Avec 38 morts et plus de 400 blessés sur les routes de l’Eure depuis le début de l’année, des chiffres en forte hausse par rapport à 2023, on aurait pu penser qu’Alexandre Rassaërt, le président du conseil départemental, jouerait la carte de la prudence. Mais c’est le raisonnement inverse qui l’a poussé à annoncer en début de semaine qu’il allait voter en février 2025 le retour à 90 km/h sur l’ensemble des quelque 4 000 km de routes départementales dont il a la charge. . charge : « Nous avons maintenant six ans de recul sur la mesure et, ce que nous constatons, c’est que limiter la vitesse à 80 km/h ne fonctionne pas : le choc psychologique ne s’est pas produit pour changer le comportement des conducteurs et nous avons même constaté un augmentation significative du nombre de blessés sur les routes. »
Il compare également les 38 morts de 2024 au chiffre de 2017, « la dernière année à 90 km/h, où l’on a déploré 33 morts sur toute l’année ». Il faudra encore attendre début 2026 pour que l’Eure rejoigne la cinquantaine de départements pour bénéficier de l’assouplissement sur la vitesse permis par la loi d’orientation des mobilités promulguée le 26 décembre 2019.

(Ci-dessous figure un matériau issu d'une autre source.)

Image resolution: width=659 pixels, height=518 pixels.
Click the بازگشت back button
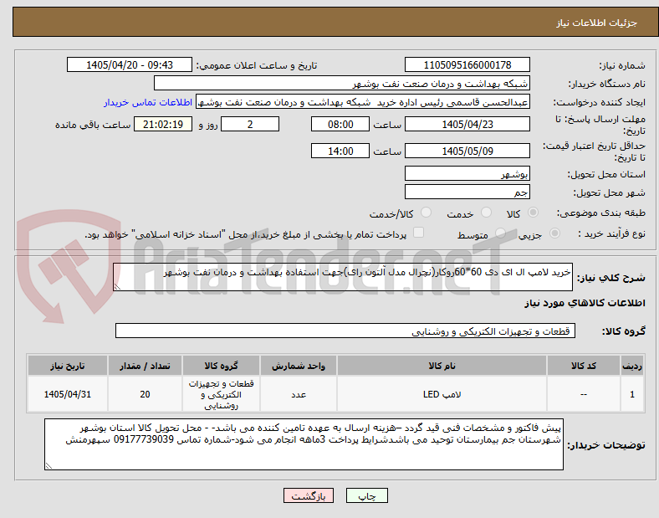[309, 495]
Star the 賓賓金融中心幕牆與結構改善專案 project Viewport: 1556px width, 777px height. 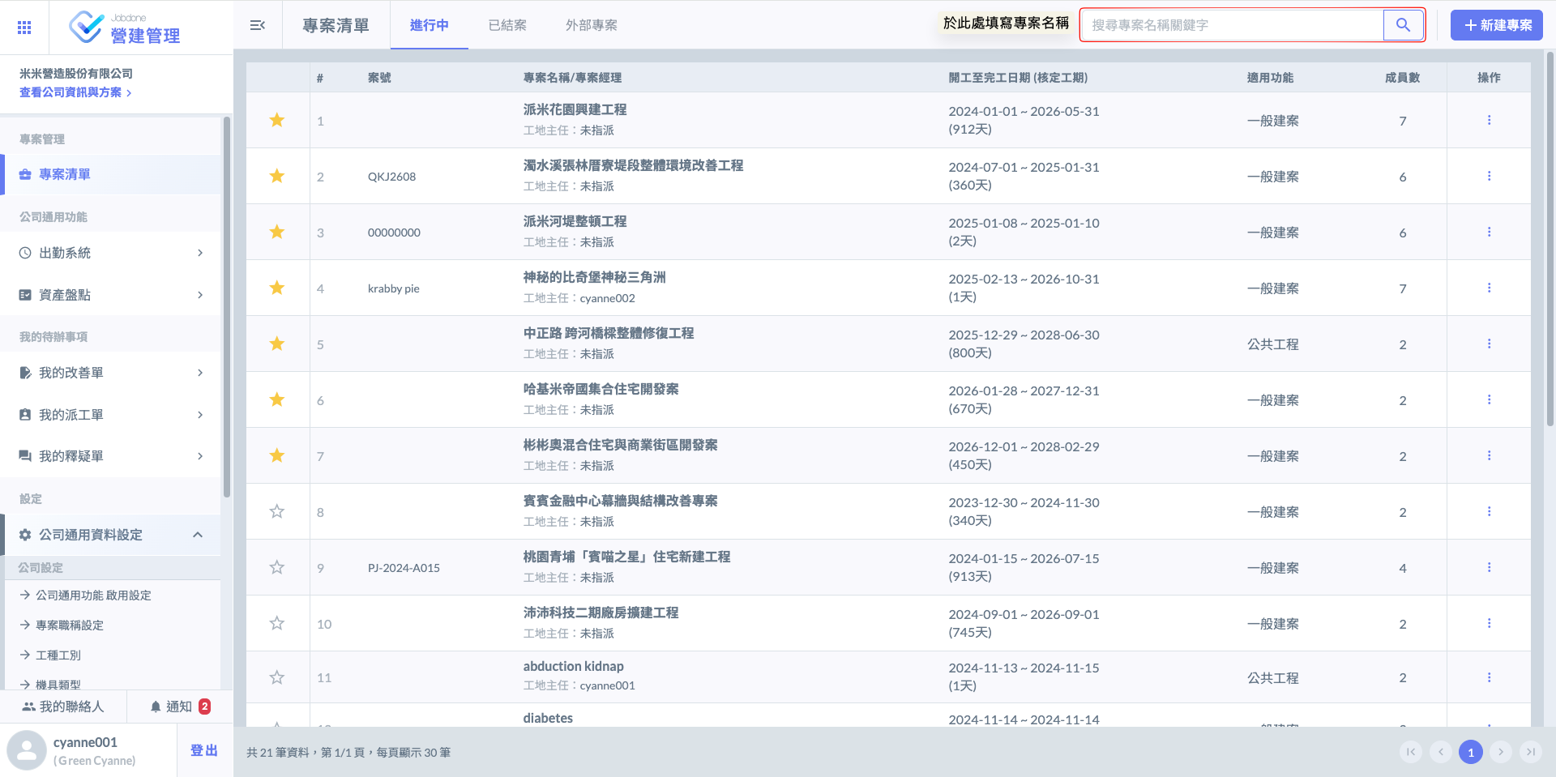point(277,512)
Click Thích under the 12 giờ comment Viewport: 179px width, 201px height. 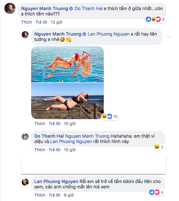26,22
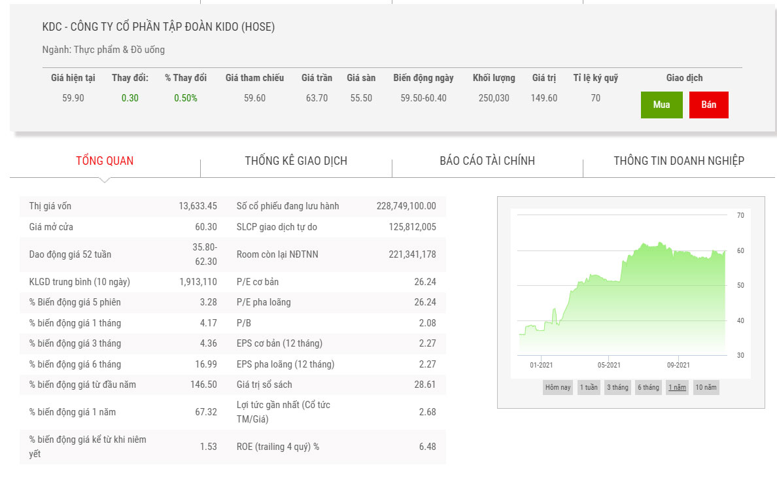The image size is (777, 482).
Task: Switch chart to 6 tháng range
Action: [x=648, y=387]
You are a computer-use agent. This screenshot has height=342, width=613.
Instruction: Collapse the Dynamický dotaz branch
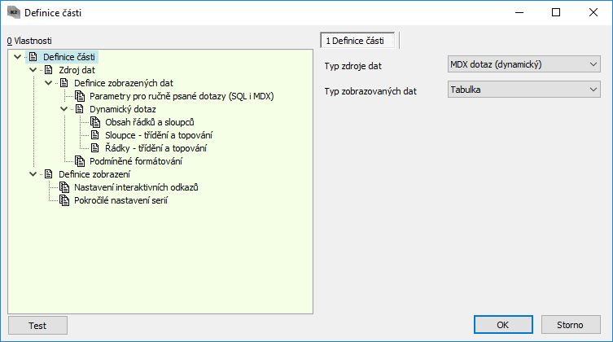pyautogui.click(x=64, y=109)
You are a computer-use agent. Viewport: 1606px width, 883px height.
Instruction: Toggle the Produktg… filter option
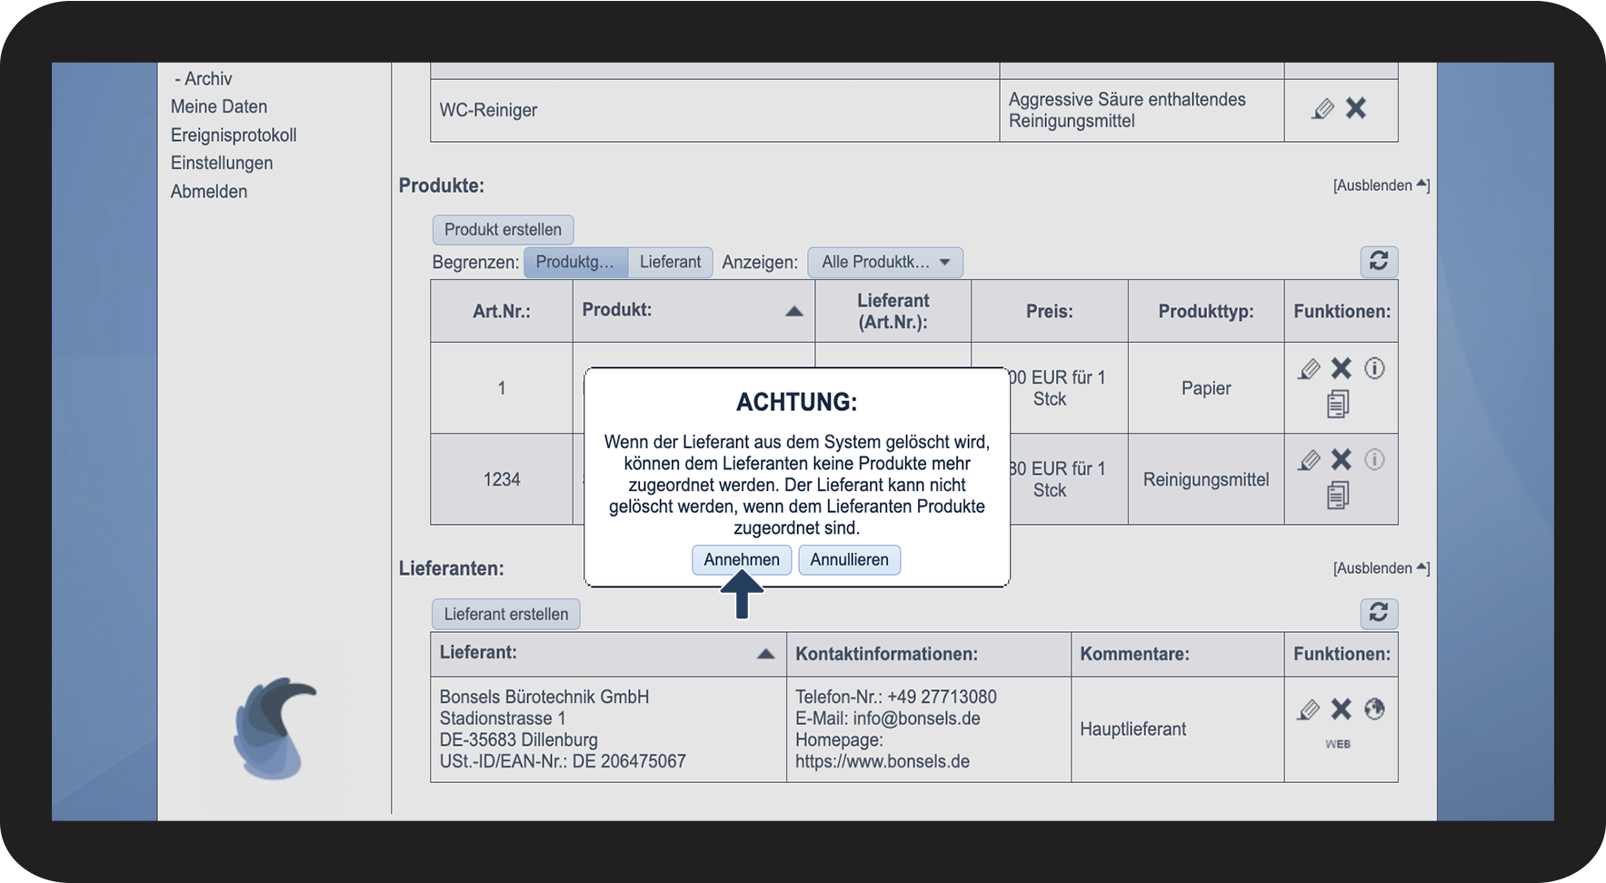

Ce que Pauline Jouvenaux, la directrice régionale de l’association Sécurité routière, ne voit pas d’un bon oeil : « Alors que la situation s’est dégradée sur les routes de l’Eure en 2024, nous sommes à un an noir, nous décidons d’augmenter la vitesse ? Nous ne serons pas d’accord, c’est sûr. » Chiffres à l’appui, elle pointe les conséquences d’une augmentation de 10 km/h des véhicules. « Cela augmente la distance de freinage de 13 m, soit la longueur d’un camion. Cela réduit le champ de vision. Et, schématiquement, plus l’accident se produit à une vitesse élevée ou mal adaptée, plus les conséquences sont graves : d’une blessure légère on passe à une blessure grave, d’une blessure grave on passe à un décès. « .
Pour elle, il est plus que probable que la commission départementale de sécurité routière, qu’il faut contacter avant le passage effectif à 90 km/h, rendra un avis défavorable à cette demande. Mais ce ne sera que consultatif. Et surtout, il ne reflétera certainement pas l’avis des automobilistes européens, comme l’espérait la majorité départementale qui a lancé une pétition en ligne dans la foulée de son annonce pour apporter de l’eau au moulin de son leader : « Ce qui tue sur la route, c’est la drogue, l’alcool, la somnolence, le téléphone et la vitesse excessive des automobilistes », affirment les élus de son groupe, qui ajoutent « la voiture est le principal moyen de mobilité dans l’Eure. S’ils ne garantissent pas une meilleure sécurité aux usagers, les 80 km/h favorisent surtout les amendes et la crainte des usagers de perdre un si précieux permis de conduire.
Autant d’arguments que Pauline Jouvenaux a déjà entendu. « Réduire la vitesse n’est jamais populaire et cela suscite le mécontentement des automobilistes. Mais toute la difficulté en matière de sécurité routière est de montrer ce que l’on évite, les accidents qui n’arrivent pas. Si les résultats 2024 ne sont pas bons dans l’Eure, c’est lié à de multiples facteurs. Et il va falloir y réfléchir. Mais augmenter la vitesse, c’est prendre un risque supplémentaire », prévient-elle.